L’entrata alla Gori Husrey bey Madrassa.
Cammino ancora un po’ lungo la via principale: ai lati si aprono degli spazi con il pavimento in ciotoli, adibiti a ristoranti eleganti e a negozi. Tutto è nuovo qui, fin troppo moderno e omologato. Di richiami alla tradizione c’è soltanto un vicoletto con dei negozi di bollitori per il caffè in rame ed alluminio, delle tazzine piccolissime, dei vassoi tondi in rame e acciaio. Sono soltanto delle imitazioni, però, costruite di recente.

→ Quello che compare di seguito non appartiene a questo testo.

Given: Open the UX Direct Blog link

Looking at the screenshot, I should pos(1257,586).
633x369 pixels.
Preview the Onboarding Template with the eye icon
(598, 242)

Vendita di lavori eseguiti ai ferri.
Alla fine della via c’è un’altra moschea, in ristrutturazione. E’ la “Bascarija Mosque”, costruita nel 1528. In origine aveva delle parti in legno, andate distrutte da un incendio nel 1697. Non ho capito bene se è il quartiere di “Bascarija” che prende il nome dalla moschea o viceversa. Il nome deriva da “Bas” la grande e “Carsija” che significa piazza, area di mercato.
Zona pedonale.
Così, da quel che ho capito, la grande area del mercato di Sarajevo si estendeva fin qui, in questo quartiere, e intorno a questa, ce n’erano delle altre simili, ma più piccole. Qui, nel XV secolo, c’era anche il nucleo principale, dove si concludevano gli affari importanti.
L’antica fontana dove la gente attingeva l’acqua.

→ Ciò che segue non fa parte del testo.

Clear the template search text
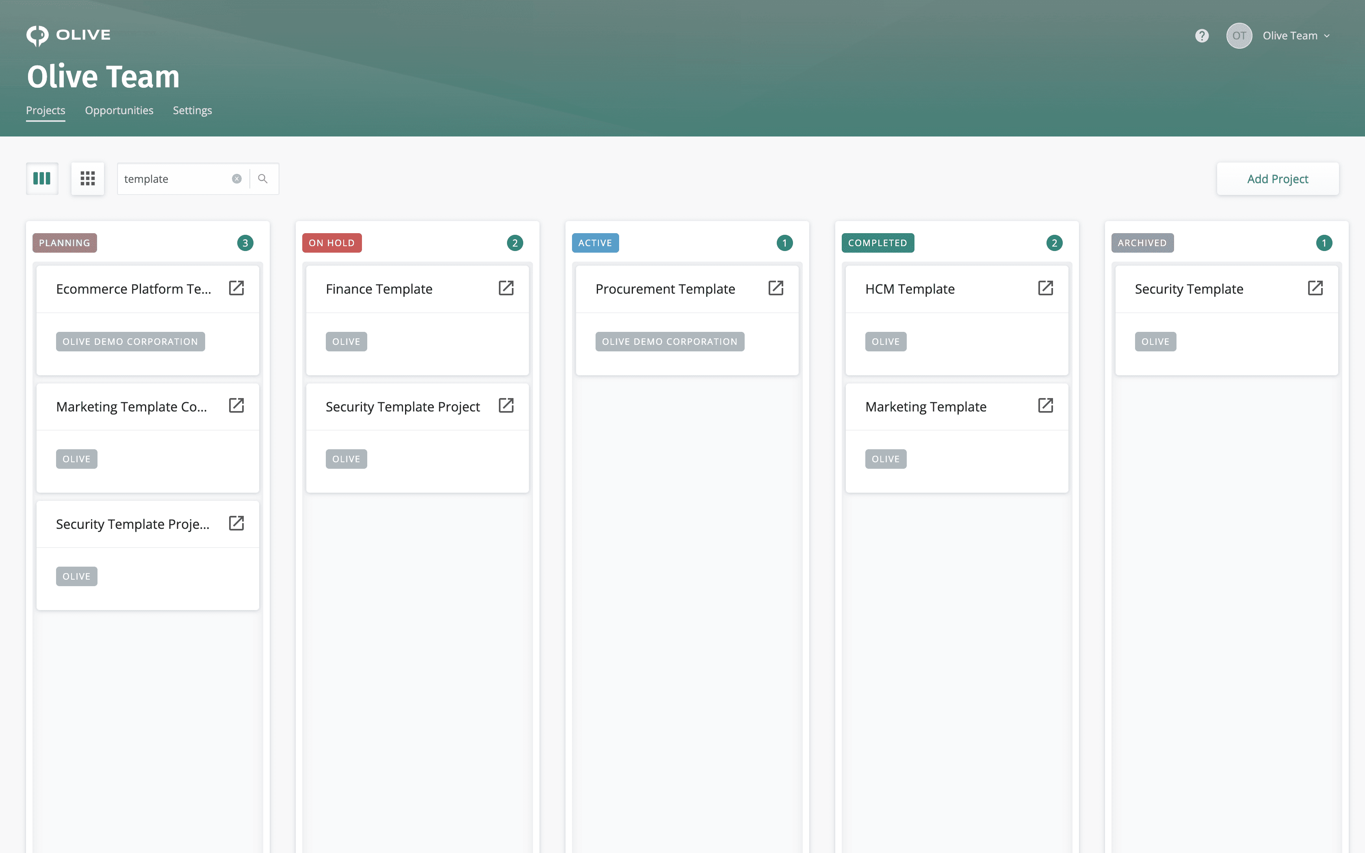Image resolution: width=1365 pixels, height=853 pixels. (237, 179)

Mi sposto dall’area pedonale e vado verso il palazzo a righe gialle e marrone, visitato ieri con la guida del mattino. Leggo le scritte esposte accanto alla piazzetta: era il “Palazzo della città”, “The City hall”, il più grande e rappresentativo edificio di Sarajevo del periodo austro-ungarico.
La Biblioteca Nazionale.
Il palazzo è stato usato per il governo del Paese fino al 1949, quando venne ceduto alla Biblioteca Nazionale. Nella notte tra il 25 e il 26 agosto del 1992 fu incendiato e nel rogo sono andati persi libri e documenti di grande valore.
Vista laterale del palazzo della Biblioteca Nazionale.
E’ domenica ed è l’ora del pranzo. Le caffetterie, le pasticcerie e i ristoranti sono affollatissimi di coppie anziane, gruppi di donne, famiglie con bambini che trascorrono molto tempo, anche seduti all’aperto, nonostante il freddo non si sia attenuato.
Mi siedo anch’io in un posto affollato e divido il tavolo con una coppia di anziani, senza scambiare nemmeno una parola.